No question that seamless, unduplicated movement and updating of data on the customer-distributor-supplier axis is an e-commerce priority for many. At ePromos, Jason Robbins remarks, “You know, we see a lot more orders than most distributors see--hundreds of orders a month. So we get to see supplier weaknesses, and work with them to iron out the rough edges. Certain suppliers just can’t get out of their own way, but a great many are making tremendous strides and are flexible in the way they deal with different types of distributors. Our customers demand smart, efficient and practical customer service, ePromos is providing this on the “front end,” in the way we interact with our customers during the sales process, but to reap the benefits of technology in the supply chain our suppliers are going to have to make some significant changes.”

Perhaps to the dismay of the bloodthirsty, the early rounds of the dot-com shakeout haven’t wreaked the carnage that some expected. Certainly not like the NASDAQ has been telling you about the consumer side.
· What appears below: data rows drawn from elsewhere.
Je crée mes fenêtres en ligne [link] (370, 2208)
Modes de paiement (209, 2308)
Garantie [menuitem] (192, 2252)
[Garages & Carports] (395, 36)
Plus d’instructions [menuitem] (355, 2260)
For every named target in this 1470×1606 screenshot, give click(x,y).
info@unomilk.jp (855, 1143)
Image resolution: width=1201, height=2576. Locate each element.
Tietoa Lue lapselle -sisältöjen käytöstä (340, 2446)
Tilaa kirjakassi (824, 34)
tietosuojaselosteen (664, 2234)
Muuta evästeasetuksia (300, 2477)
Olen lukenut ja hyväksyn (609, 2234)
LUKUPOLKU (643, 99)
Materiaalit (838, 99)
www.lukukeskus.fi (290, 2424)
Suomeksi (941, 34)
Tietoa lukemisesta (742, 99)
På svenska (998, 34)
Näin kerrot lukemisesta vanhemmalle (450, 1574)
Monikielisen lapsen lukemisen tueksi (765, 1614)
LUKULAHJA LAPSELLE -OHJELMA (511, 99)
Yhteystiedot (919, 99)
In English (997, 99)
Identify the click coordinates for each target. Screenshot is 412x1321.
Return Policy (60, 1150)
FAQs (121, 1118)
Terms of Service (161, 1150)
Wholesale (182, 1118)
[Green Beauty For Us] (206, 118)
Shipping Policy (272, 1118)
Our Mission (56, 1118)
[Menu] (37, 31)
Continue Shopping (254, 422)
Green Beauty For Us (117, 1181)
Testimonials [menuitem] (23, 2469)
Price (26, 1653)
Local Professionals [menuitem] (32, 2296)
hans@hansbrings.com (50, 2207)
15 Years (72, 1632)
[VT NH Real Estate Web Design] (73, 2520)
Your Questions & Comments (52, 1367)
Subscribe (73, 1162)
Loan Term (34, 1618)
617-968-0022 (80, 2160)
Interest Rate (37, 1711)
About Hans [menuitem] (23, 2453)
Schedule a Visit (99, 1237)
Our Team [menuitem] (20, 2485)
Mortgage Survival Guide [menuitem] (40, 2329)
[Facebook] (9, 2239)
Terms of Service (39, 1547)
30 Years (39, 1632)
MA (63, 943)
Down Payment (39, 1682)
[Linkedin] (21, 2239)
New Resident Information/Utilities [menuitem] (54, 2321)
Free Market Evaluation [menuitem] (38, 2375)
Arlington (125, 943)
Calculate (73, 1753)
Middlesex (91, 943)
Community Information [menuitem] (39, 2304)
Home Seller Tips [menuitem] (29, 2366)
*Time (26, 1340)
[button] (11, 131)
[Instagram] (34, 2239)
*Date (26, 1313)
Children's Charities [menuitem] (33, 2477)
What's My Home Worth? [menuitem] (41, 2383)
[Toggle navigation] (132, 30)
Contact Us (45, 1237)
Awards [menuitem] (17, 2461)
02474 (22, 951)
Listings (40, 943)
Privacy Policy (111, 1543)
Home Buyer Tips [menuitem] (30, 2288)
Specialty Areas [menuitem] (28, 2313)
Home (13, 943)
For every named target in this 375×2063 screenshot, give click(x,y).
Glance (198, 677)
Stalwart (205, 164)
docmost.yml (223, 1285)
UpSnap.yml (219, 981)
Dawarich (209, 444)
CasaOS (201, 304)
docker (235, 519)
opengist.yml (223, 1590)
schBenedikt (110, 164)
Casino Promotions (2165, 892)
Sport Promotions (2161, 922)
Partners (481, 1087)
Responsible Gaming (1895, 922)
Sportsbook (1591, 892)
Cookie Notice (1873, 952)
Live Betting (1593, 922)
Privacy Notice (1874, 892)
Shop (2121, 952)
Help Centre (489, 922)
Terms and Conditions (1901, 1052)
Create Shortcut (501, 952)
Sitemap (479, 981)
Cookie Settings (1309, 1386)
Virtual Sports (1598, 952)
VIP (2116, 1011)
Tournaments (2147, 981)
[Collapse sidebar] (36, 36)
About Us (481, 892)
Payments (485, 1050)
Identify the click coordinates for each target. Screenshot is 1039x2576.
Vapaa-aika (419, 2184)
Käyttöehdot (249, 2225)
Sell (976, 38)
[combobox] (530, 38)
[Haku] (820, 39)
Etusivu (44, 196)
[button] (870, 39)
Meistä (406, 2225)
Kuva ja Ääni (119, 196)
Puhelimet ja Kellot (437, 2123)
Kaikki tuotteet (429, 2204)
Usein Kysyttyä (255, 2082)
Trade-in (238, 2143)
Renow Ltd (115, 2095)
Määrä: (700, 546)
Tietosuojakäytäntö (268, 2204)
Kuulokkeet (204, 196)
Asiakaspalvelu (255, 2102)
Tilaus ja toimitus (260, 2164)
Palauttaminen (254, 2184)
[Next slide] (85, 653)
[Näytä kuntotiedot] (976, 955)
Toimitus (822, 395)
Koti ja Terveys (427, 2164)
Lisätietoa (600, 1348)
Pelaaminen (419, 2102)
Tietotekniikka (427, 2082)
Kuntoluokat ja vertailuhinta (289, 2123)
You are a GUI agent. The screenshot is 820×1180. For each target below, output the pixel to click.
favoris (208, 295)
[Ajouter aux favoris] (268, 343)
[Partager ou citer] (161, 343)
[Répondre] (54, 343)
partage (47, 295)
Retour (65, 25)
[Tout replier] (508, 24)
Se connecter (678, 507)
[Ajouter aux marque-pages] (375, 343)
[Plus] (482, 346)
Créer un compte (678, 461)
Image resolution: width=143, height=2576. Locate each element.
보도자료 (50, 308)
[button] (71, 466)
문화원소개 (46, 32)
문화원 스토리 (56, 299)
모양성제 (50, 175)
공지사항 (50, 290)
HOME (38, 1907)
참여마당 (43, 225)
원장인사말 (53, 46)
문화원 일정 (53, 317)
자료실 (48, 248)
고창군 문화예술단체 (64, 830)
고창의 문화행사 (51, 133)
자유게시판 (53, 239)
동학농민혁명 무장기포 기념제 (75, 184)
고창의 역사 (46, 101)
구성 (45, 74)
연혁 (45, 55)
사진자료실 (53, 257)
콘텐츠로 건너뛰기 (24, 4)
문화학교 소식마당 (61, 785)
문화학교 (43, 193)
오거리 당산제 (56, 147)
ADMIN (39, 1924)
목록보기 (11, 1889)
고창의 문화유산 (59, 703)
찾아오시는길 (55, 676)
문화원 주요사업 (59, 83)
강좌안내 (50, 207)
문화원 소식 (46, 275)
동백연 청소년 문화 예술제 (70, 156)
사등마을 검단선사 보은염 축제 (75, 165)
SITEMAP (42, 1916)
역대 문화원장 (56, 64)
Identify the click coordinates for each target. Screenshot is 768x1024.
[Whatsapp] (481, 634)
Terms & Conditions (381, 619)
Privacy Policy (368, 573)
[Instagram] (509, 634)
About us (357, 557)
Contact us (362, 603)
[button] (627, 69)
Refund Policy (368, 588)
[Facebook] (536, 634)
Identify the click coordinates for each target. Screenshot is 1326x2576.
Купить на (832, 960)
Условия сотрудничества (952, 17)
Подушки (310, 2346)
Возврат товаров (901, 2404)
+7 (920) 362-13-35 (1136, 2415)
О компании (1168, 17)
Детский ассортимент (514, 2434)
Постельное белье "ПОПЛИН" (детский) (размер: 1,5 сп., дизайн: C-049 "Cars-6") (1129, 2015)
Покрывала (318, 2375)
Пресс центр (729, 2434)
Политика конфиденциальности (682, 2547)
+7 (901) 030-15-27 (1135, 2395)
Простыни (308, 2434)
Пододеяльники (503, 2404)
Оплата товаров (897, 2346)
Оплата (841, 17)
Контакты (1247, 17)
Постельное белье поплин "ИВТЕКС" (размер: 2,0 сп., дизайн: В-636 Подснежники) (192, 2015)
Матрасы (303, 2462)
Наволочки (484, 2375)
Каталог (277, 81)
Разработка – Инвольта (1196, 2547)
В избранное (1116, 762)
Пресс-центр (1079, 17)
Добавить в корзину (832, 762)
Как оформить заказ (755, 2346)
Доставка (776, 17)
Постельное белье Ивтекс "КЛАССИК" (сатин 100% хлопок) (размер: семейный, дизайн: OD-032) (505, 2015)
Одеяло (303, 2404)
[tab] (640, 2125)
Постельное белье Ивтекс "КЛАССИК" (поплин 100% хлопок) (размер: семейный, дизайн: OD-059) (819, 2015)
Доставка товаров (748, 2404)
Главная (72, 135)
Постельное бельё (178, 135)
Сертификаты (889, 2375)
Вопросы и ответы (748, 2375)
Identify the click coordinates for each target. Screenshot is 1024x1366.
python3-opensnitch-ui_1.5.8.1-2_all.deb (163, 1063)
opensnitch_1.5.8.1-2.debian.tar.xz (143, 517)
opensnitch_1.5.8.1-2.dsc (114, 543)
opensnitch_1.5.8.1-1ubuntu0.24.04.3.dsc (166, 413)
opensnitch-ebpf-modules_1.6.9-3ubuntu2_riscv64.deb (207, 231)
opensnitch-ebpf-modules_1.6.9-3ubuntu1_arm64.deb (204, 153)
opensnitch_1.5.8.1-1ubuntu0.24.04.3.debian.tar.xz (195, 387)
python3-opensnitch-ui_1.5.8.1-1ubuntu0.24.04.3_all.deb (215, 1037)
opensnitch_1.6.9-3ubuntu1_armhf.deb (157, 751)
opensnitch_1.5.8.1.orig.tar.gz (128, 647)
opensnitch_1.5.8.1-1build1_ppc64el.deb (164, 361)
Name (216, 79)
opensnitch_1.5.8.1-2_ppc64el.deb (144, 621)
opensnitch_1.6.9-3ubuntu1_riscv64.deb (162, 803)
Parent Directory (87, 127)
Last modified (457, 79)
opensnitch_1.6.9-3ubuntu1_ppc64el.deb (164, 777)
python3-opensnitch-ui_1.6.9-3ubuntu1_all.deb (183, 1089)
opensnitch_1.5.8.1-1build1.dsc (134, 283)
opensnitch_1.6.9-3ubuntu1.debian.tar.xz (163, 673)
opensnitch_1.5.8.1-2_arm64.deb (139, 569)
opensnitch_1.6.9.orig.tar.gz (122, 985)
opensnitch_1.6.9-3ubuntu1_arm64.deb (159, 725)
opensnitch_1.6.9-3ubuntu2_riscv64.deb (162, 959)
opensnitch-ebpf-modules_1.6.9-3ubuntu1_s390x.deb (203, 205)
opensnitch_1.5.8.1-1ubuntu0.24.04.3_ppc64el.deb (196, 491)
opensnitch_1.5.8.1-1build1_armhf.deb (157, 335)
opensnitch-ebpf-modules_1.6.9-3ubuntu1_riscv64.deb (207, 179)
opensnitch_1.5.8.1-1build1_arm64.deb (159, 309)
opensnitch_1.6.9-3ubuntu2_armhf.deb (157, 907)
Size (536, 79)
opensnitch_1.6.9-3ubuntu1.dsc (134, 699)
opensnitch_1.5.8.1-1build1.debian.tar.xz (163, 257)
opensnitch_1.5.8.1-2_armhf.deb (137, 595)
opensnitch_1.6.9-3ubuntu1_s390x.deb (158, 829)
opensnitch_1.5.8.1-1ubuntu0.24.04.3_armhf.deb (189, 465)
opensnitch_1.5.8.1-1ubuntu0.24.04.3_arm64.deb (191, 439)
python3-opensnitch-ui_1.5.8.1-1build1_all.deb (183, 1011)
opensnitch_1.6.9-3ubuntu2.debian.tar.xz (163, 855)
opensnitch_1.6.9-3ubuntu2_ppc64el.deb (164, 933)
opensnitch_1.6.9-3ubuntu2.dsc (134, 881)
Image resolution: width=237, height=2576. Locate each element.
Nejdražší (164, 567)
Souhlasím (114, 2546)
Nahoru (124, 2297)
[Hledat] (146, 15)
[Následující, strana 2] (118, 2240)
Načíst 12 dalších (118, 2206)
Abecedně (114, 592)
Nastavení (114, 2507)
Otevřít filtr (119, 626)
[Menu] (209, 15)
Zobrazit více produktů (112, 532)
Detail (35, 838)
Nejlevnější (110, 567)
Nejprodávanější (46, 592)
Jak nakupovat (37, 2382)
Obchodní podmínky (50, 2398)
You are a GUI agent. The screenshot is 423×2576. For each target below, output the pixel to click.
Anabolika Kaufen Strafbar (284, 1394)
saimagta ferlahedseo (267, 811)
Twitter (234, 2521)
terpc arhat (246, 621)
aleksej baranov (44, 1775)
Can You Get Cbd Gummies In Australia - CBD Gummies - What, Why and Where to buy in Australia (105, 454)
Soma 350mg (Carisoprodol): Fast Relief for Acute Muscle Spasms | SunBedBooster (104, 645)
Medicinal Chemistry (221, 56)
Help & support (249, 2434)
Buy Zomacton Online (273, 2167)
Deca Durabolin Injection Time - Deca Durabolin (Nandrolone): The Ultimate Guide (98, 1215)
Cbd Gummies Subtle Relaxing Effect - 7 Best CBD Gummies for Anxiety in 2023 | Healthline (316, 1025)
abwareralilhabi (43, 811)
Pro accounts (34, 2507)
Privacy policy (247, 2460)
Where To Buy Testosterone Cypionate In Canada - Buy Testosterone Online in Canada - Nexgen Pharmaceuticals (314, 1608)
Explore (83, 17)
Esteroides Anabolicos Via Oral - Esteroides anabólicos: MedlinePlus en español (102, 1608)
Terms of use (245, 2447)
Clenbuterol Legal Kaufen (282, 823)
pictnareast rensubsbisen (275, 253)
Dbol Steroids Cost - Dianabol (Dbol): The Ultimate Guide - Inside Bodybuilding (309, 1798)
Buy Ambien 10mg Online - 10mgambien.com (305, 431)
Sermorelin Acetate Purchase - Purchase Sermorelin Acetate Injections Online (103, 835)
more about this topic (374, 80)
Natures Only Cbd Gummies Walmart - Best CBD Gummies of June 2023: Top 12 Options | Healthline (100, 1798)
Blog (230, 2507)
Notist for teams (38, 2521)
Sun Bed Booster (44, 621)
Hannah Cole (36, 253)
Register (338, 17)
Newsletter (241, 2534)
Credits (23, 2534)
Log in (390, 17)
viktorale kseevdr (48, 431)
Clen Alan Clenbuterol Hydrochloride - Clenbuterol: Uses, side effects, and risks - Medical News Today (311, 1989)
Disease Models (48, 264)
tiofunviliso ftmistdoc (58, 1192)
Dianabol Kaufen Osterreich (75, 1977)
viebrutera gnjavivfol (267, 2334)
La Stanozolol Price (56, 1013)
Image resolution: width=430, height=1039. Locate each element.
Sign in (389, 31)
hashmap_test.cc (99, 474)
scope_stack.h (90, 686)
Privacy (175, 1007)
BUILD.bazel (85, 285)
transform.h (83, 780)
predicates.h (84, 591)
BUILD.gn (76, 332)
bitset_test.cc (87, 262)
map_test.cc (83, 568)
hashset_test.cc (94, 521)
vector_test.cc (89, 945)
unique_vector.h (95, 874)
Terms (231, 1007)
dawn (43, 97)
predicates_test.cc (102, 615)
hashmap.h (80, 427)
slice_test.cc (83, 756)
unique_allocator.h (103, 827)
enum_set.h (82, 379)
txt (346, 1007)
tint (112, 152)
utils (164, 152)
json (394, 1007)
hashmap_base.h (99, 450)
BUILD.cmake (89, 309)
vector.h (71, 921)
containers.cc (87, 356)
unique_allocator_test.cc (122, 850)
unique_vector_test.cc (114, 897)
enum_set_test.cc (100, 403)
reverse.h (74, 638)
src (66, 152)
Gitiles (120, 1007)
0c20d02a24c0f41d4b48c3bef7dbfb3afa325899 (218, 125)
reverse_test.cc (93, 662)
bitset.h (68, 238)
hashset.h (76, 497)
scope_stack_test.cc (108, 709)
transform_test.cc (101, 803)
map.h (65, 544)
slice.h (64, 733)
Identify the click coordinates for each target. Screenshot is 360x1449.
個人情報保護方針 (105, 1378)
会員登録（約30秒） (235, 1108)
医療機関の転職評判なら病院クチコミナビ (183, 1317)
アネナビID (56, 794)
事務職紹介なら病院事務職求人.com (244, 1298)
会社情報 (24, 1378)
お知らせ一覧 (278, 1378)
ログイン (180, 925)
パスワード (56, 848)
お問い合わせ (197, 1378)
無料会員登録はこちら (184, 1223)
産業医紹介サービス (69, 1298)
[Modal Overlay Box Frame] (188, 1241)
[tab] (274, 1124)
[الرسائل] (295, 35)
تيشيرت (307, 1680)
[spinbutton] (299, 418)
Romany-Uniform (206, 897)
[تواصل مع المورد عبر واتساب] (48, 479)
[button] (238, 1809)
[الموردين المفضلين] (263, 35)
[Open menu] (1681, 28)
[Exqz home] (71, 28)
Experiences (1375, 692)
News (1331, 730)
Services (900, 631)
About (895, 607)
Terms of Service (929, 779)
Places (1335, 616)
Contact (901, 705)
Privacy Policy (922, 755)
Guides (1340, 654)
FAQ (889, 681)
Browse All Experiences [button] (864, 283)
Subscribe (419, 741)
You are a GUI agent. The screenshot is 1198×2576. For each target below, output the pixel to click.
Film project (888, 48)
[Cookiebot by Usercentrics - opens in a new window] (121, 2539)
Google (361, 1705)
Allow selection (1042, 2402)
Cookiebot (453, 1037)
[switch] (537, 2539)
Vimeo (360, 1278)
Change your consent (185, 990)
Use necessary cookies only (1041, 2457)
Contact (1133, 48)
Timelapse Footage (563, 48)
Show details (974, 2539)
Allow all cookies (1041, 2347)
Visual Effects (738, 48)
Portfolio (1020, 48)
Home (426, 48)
About the only conclusions that can be drawn so far are these:
  • Weaknesses and miscalculations have been discovered, and the players are working to repair them.
  • One guy’s banana-slip is somebody else’s opportunity; e.g., 4imprint and AIA.
  • The superiority of one e-commerce model over another is yet to be determined--and probably won’t be anytime soon. But when--or even if--that happens, would you be willing to bet we’ll be seeing a co-existing e-commerce pluralism?
  • The notion that “if we build it, they will come” is a myth. As Branders’ Voigt observes, “If you build it in the woods and no one can hear you, nobody will come. You have to do some marketing at the beginning and get your name out.”
  • Salespeople--especially those with a propensity for big accounts--can be won over to online. Citing MadeToOrder’s experience, Voce says, “If their bread and butter is servicing the Fortune 1000, they are embracing the (online) strategy and working with us to deploy it, because their clients are saying, ‘You’re out if you don’t have it.’”

    Despite the fact that, after a flurry of hype, conjecture and activity, we are now just seeing only a tunnel at the end of the light, there is a growing concurrence among players and spectators with Walt Geer’s assessment: “I think if there is an industry that lends itself well to Internet solutions, this is it.” PPB

    Rick Ebel, former marketing communications director of PPAI, is principal of Glenrich Business Studies, a business writing and research firm in Hot Springs, Arkansas.